***** FRAGMENTO DEL DOCUMENTO *****

Miércoles 23 de abril del 2014

Síguenos:

Jueves 12 de abril del 2012 | 08:00

Charles Manson

El Búho dice que el asesino sigue siendo violento en prisión, pero aún así pide libertad.

Al diabólico Charles Manson acaban de negarle la libertad condicional. Con esta, ya son doce veces que la justicia de Estados Unidos le dice ¡no! Manson, hoy de 77 años, es uno de los más sanguinarios asesinos en serie de la historia y ocupa un lugar de honor en la galería de monstruos junto a Andrei Chiketilo, “El carnicero de Rostov”; Ted Bundy, Ottis Toole y tantos otros.

Nació en Ohio en 1934 de “una prostituta de diecisiete años”, como él mismo decía con descarado orgullo, y de padre desconocido. Desde pequeño se inclinó por el crimen y, a los 14 años, fue arrestado por primera vez. Toda su juventud se la pasó robando, golpeando e ingresando y fugando de las cárceles. Hasta los 19 años, cuando se casó con una jovencita de 17, sus experiencias sexuales solo habían sido con hombres.

En 1967, a los 32 años cuando abandonó la prisión, 17 de ellos los había pasado tras las rejas. Era una de esas almas descarriadas sin arreglo. Pero en la prisión fue donde se interesó en el esoterismo e ingresó a la Iglesia de Cienciología. Como era incapaz de respetar las reglas y obedecer órdenes, formó un grupo satánico de seguidores, al que llamó “La familia”, y a los que “lavó el cerebro” para que lo obedezcan sin dudar. Se autoproclamaba “Jesucristo”. Su vida y la de sus seguidores era una perpetua orgía de drogas, rock y sexo libre. Tal era su poder de convencimiento que muchos, en esa época de hippies, lo veían como un elegido.

En Los Ángeles no eran pocos los ricos y famosos que se declaraban sus admiradores, como el baterista de los Beach Boys, Dennis Wilson.
Se sabe que ordenó varios asesinatos, pero nunca se le pudieron probar, pues evitaba participar en ellos de forma directa.

Pero el peor y más famoso de sus crímenes fue el que cometió la fatídica noche del 9 de agosto de 1969, hace 43 años. Ordenó a sus acólitas Susan Atkins, Linda Kasabian y Patricia Krenwinkel, y a Charlie “Tex” Watson, sacrificar a todas las personas que se encontraban en la residencia del director de cine Roman Polanski, en ese momento en Londres. Allí, en la mansión de Cielo Drive, en Los Ángeles, estaba la bellísima esposa de este, Sharon Tate, una modelo y actriz de 26 años con ocho meses y medio de embarazo. Con ella se ensañaron de manera tan salvaje que la apuñalaron 16 veces, no para que muera en el acto, sino para que tenga una lenta agonía. Así se explica que le hayan cercenado los senos para que se desangre hasta morir. Para rematar su obra, la colgaron del techo. También masacraron a sus cuatro invitados. Luego, untaron una toalla en la sangre de Tate y con ella escribieron en una pared la palabra “Pigs” (Cerdos). Sediento de más sangre, Manson ordenó, al día siguiente, el asesinato del matrimonio La Bianca, con la intención de culpar a personas de raza negra. Manson era, además, un racista fanático admirador confeso del nazismo.

*****

TAREAS DEL EJERCICIO
(1) Según el artículo sobre Charles Manson, ¿por qué nunca se le pudieron probar los asesinatos que ordenó? Explícalo en una o dos oraciones.
(2) Extrae del artículo sobre Charles Manson el fragmento que empieza en las palabras "En 1967, a los" y termina después de "como un elegido.", sin cambiar nada.

***** INFORMACIÓN EXTRAÍDA *****

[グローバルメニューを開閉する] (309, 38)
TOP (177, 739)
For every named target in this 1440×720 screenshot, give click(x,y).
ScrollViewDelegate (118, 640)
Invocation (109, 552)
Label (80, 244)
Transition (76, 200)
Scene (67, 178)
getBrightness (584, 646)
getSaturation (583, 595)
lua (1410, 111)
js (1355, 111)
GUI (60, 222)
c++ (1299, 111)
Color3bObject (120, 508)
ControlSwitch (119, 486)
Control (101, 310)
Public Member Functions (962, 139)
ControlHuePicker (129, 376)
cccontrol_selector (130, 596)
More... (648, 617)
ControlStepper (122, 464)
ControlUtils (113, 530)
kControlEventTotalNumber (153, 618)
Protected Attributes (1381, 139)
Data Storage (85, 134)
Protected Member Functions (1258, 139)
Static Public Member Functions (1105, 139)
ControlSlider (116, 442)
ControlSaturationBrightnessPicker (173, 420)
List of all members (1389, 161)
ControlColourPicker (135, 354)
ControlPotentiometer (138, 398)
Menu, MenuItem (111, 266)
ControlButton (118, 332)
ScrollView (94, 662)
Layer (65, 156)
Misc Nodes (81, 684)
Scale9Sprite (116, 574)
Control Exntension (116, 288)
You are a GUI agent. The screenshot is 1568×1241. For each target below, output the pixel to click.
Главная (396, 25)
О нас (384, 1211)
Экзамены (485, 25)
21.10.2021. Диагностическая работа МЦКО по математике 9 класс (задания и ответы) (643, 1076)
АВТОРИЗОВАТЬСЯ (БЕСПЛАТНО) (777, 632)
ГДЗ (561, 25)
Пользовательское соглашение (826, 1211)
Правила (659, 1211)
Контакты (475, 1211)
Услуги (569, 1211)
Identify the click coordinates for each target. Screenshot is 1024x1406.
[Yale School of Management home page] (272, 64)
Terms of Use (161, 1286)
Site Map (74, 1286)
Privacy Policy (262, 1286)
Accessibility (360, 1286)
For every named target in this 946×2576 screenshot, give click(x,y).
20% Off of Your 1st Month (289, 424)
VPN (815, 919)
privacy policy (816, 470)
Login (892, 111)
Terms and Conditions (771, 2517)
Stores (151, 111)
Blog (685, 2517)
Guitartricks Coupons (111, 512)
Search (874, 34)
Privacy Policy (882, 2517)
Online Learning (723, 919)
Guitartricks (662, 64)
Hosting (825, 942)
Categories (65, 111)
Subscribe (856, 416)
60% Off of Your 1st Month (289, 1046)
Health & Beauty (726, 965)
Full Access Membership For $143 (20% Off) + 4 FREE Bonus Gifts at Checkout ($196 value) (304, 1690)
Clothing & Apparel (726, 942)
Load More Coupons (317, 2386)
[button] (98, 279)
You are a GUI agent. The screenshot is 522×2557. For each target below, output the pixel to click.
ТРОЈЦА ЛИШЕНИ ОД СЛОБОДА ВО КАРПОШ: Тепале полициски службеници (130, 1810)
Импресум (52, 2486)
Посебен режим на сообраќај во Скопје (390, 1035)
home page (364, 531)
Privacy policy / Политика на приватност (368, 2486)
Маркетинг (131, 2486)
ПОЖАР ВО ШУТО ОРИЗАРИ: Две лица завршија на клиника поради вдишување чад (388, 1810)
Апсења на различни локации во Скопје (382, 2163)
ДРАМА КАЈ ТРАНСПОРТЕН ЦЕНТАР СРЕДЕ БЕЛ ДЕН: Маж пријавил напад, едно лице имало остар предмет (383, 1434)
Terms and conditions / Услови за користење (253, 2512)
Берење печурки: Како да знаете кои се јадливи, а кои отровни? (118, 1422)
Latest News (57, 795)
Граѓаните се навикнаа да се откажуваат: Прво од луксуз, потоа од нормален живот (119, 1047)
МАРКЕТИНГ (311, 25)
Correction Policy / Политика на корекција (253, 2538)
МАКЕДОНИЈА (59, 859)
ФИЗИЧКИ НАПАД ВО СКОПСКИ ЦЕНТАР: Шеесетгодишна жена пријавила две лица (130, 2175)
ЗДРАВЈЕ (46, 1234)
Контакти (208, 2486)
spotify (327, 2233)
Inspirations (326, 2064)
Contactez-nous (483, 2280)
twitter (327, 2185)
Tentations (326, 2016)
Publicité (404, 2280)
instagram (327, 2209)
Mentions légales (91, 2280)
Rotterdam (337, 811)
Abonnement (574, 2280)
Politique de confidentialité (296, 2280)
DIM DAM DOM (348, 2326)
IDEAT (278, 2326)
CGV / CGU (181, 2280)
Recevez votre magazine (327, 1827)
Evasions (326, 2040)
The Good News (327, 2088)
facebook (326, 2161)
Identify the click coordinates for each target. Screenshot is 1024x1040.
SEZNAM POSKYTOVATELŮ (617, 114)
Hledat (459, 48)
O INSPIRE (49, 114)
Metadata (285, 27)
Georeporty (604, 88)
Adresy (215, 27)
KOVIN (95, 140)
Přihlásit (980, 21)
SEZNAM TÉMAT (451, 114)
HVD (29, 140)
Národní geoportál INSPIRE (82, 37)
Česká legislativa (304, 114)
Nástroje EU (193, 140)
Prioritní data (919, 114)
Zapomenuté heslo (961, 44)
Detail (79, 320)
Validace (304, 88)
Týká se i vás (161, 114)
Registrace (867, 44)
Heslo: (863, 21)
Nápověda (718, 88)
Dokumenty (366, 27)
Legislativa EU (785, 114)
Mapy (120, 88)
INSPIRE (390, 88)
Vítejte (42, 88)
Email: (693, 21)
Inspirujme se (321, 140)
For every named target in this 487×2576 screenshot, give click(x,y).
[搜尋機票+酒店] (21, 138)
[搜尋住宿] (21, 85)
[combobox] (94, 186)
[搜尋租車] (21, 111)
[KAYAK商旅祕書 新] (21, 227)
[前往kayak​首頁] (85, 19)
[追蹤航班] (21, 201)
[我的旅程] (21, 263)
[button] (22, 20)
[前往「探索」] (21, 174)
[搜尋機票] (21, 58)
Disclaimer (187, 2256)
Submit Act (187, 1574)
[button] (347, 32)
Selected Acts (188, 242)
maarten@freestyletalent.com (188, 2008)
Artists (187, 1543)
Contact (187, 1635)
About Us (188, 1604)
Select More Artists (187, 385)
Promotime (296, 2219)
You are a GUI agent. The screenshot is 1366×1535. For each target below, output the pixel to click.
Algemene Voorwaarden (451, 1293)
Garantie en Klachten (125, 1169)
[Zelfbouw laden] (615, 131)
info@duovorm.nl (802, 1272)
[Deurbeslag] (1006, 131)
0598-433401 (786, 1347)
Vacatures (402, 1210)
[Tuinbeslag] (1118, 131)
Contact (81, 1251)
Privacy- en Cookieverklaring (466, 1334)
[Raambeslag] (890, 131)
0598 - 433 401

*****

RESPUESTAS
(1) Porque Manson evitaba participar en ellos de forma directa. Por eso, aunque se sabe que ordenó varios asesinatos, nunca se le pudieron probar.

(2)
En 1967, a los 32 años cuando abandonó la prisión, 17 de ellos los había pasado tras las rejas. Era una de esas almas descarriadas sin arreglo. Pero en la prisión fue donde se interesó en el esoterismo e ingresó a la Iglesia de Cienciología. Como era incapaz de respetar las reglas y obedecer órdenes, formó un grupo satánico de seguidores, al que llamó “La familia”, y a los que “lavó el cerebro” para que lo obedezcan sin dudar. Se autoproclamaba “Jesucristo”. Su vida y la de sus seguidores era una perpetua orgía de drogas, rock y sexo libre. Tal era su poder de convencimiento que muchos, en esa época de hippies, lo veían como un elegido.